President Obama gave the OK for his minions to instruct New York Gov. David Paterson to be a good Democrat and give up on a re-election campaign. It’s because the White House thinks Paterson has made himself too weak politically. Or because Paterson supposedly lied to them. Either way, it’s a “get off the bus” message from a man who doesn’t support marriage equality to a man who does.
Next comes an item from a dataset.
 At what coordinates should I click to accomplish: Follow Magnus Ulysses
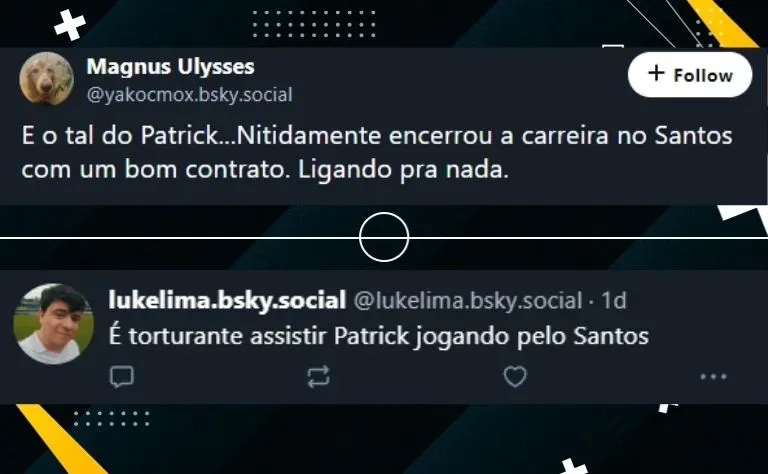pyautogui.click(x=690, y=74)
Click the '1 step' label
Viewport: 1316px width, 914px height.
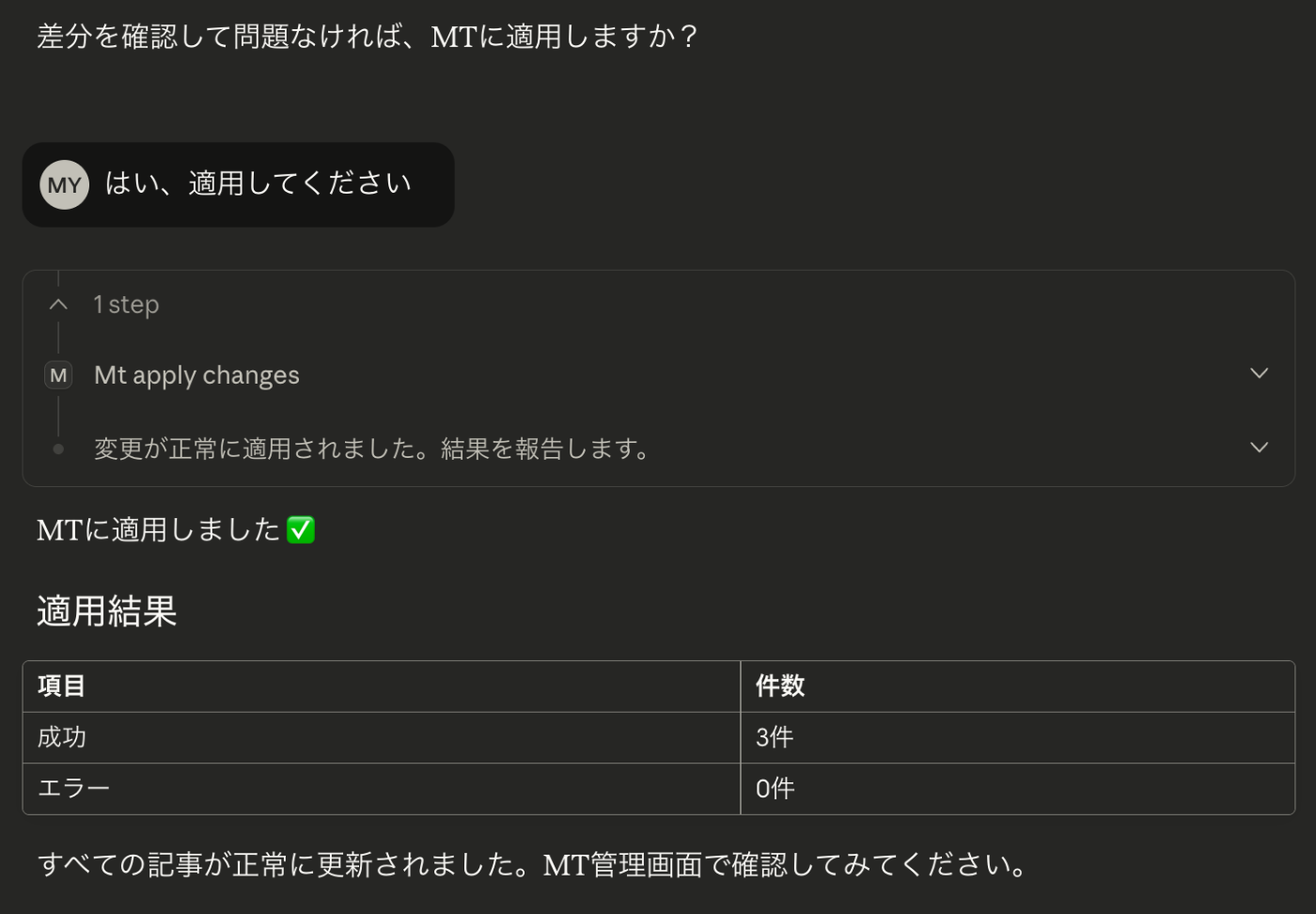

The White House would much rather see New York Attorney General Andrew Cuomo, who has high approval ratings, face off against a Republican challenger next year — which could very well be none other than former NYC Mayor Rudy Giuliani. The reasoning? Paterson can’t win, Obama’s camp claims, thanks to a series of missteps. And because Obama and Paterson are both black, it’s apparently totally kosher for one to tell the other to step down without any traces of racism. (Paterson is only one of two sitting black governors.)
Or maybe all this fracas is because Paterson told the White House he would not select Rep. Kirsten Gillibrand to fill Hillary Clinton’s vacant U.S. Senate seat, and then did so — leaving open a Democratic seat in the House in a Republican district. Paterson also dissed Caroline Kennedy in the press, which is a no-no in the Obama administration.
But we say: fooey. Could Cuomo be a stronger sparring partner against anti-gay Giuliani? Perhaps. But what we have in Gov. Paterson is a man who stands with his convictions about civil rights and equality. A man who demands marriage rights for a group of people he does not identify with.
It’s refreshing to see such a confident American stand up for what’s right. It might also make him a terrible politician. We’ll soon find out: Paterson has no plans to step aside, and is mounting a re-election campaign on the Democratic ticket.